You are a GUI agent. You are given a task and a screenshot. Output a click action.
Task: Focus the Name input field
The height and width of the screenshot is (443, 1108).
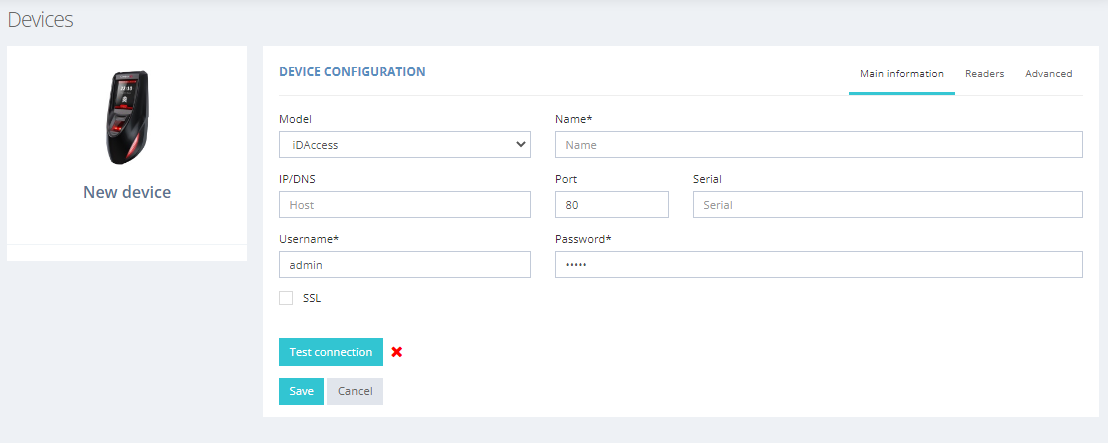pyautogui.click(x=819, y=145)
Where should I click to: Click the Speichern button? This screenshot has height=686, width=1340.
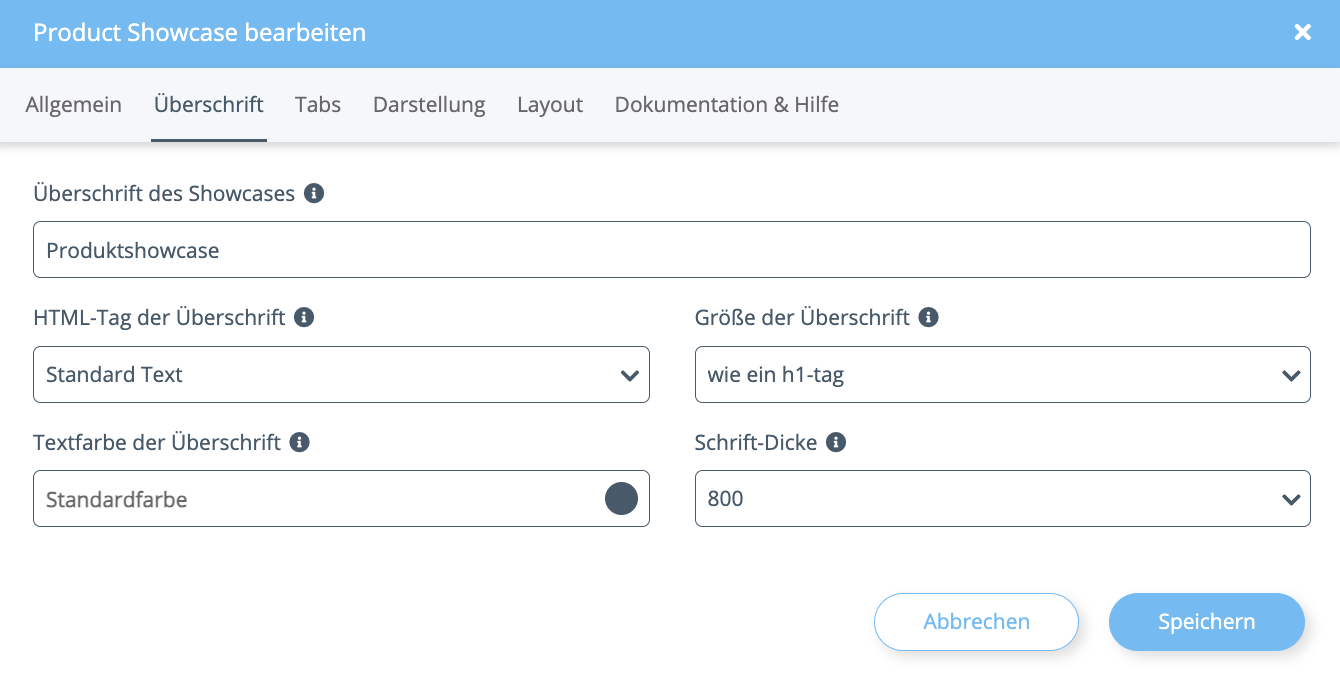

ACTIVITY: Restate each entry word for word. Omit every picture.

RESULT OF THE EXERCISE:
You are a GUI agent. You are given a task and a screenshot. Output a click action.
Task: Focus the Name input field
The height and width of the screenshot is (443, 1108).
pyautogui.click(x=819, y=145)
Where should I click to: Click the Speichern button? This screenshot has height=686, width=1340.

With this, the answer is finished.